Zhao Xinying was nowhere to be seen.

Instead, sprawled across the bed in a tangle of limbs and moaning silk were Zhao Meiling and Zhu Lianhua.

The silence that followed wasn’t silence at all. It was a roar of disbelief crashing against the inside of every skull in the room.

Zhao Meiling gasped and arched, her silk robes half-undone, her nails scratching against the Third Prince’s chest as their mouths collided in shameless rhythm. Zhu Lianhua groaned beneath her, eyes glazed, completely unaware of the stunned audience in the doorway. His hips never stopped moving as he pounded the young woman under him deeper and deeper into the mattress.

His eyes rolled back in his head as he felt her choking his cock with her tender flesh.

One of the older noblewomen made a choking sound, but it wasn’t enough to disturb the people in bed.

Lady Zhao took a half-step forward, lips parted, her face bleaching to ash. "No," she whispered, too quiet for anyone but herself to hear. "No, this isn’t—"

Zhao Meiling turned her head lazily at the motion. Her gaze was unfocused, her cheeks flushed, and her hair was wild as her body continued to move in motion with the man on top of her. Her chest rose and fell like she’d run a race barefoot.

"Mother?" she slurred, lips swollen and shining.

Zhu Lianhua’s hand groped at her hip like a man possessed. "Don’t stop," he muttered thickly. "Keep your eyes on me."

The Imperial Consort’s eyes went wide, not with horror, but with glee.

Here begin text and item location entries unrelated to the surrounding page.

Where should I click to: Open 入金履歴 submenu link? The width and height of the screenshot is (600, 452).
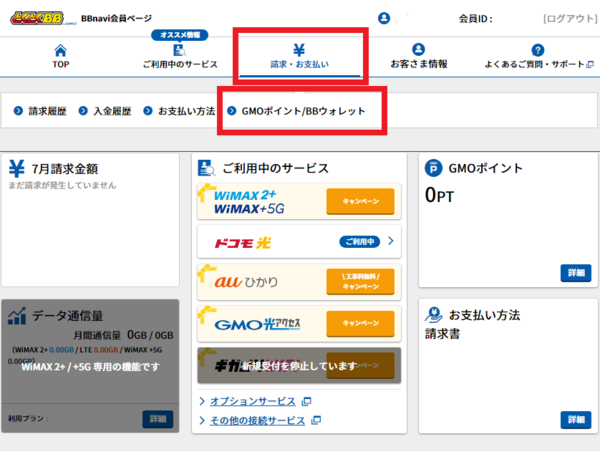106,111
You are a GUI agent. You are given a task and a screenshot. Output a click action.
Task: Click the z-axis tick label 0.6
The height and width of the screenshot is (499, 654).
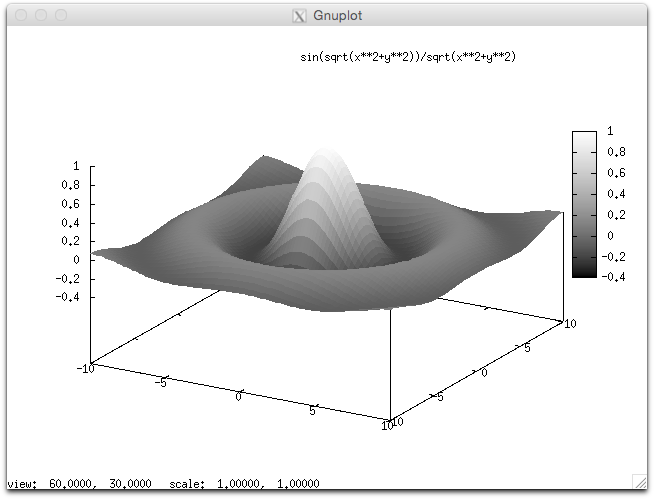tap(70, 204)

She had tried to arrange this match a few times already, between her son a the Left Prime Minister’s daughter. But their response was always the same...

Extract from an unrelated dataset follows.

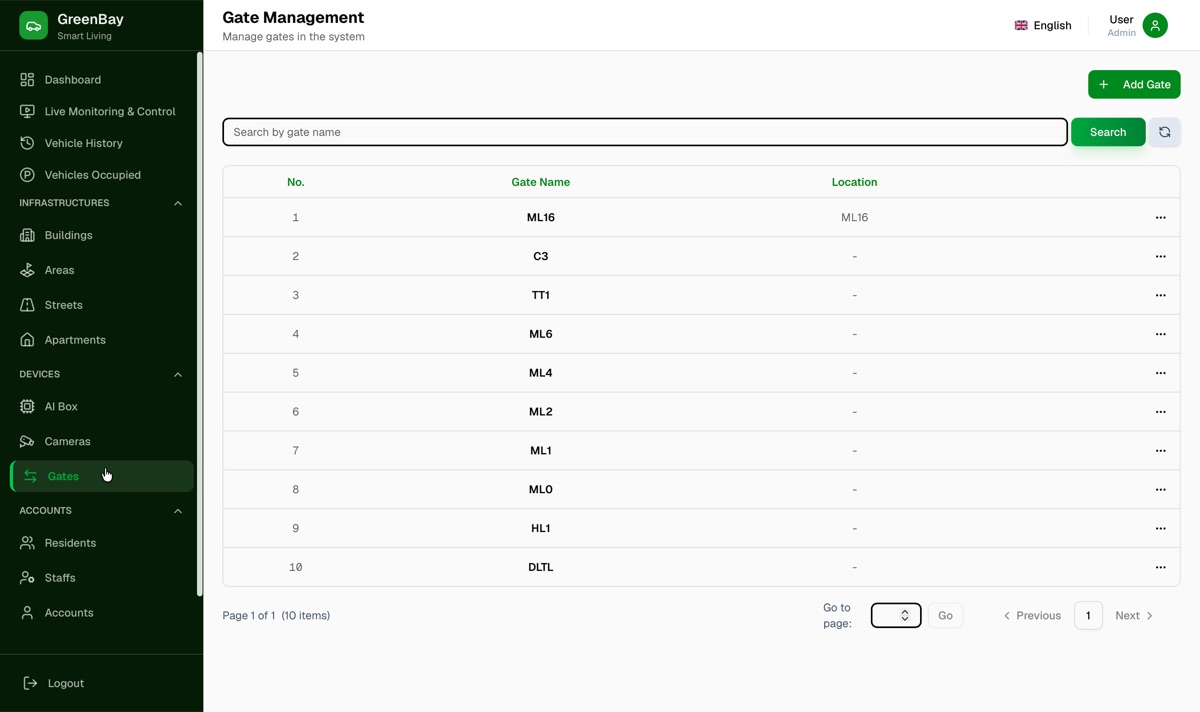Collapse the Infrastructures section

(178, 203)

They had an engagement with the Crown Prince, not the Playboy Prince.

"Well," she said, voice smooth as honey over a blade, "it seems we were wrong about which daughter was in trouble tonight."

A sharp breath from one of the concubines behind her. Another gasp. And then—

Laughter.

Soft at first, like a cough. Then barely stifled snorts from behind fans. One minister’s wife turned her head away, shoulders trembling with amusement.

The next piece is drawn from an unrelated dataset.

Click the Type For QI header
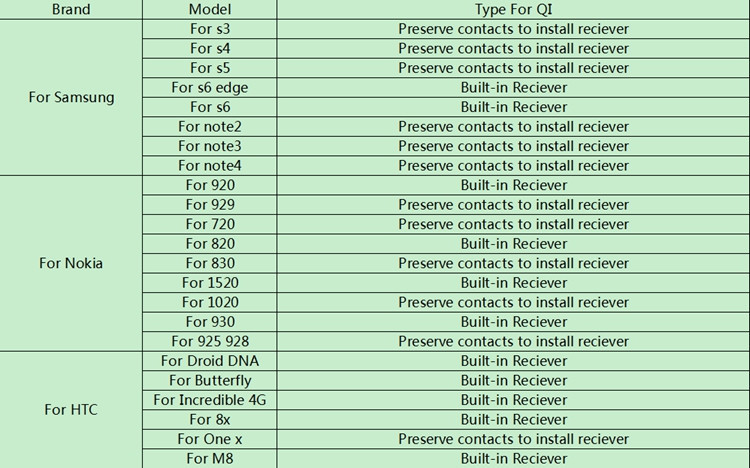pos(513,9)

The scandal had boomeranged.

Lady Zhao’s face contorted, her fingers clenched into fists. "Close the door," she hissed, her eyes flashing to the servant girl who had dropped to her knees when the door opened. The servant girl scrambled to her feet and slammed the doors shut behind them.

But it was already too late.

The entire capital city would know before sunrise. There was no saving Zhao Meiling’s reputation. The position of the Crown Princess had slipped through her fingers, and Lady Zhao needed to know how it had happened.

The Imperial Consort leaned in, her voice like a whisper in a grave. "You should be more careful with your performances, Lady Zhao. One never knows when the star of the show might change. We’ll be by tomorrow with the Imperial edict marrying your daughter to my son."

Lady Zhao didn’t respond.

She couldn’t.

Her daughter had just destroyed her carefully laid plans... with the wrong man.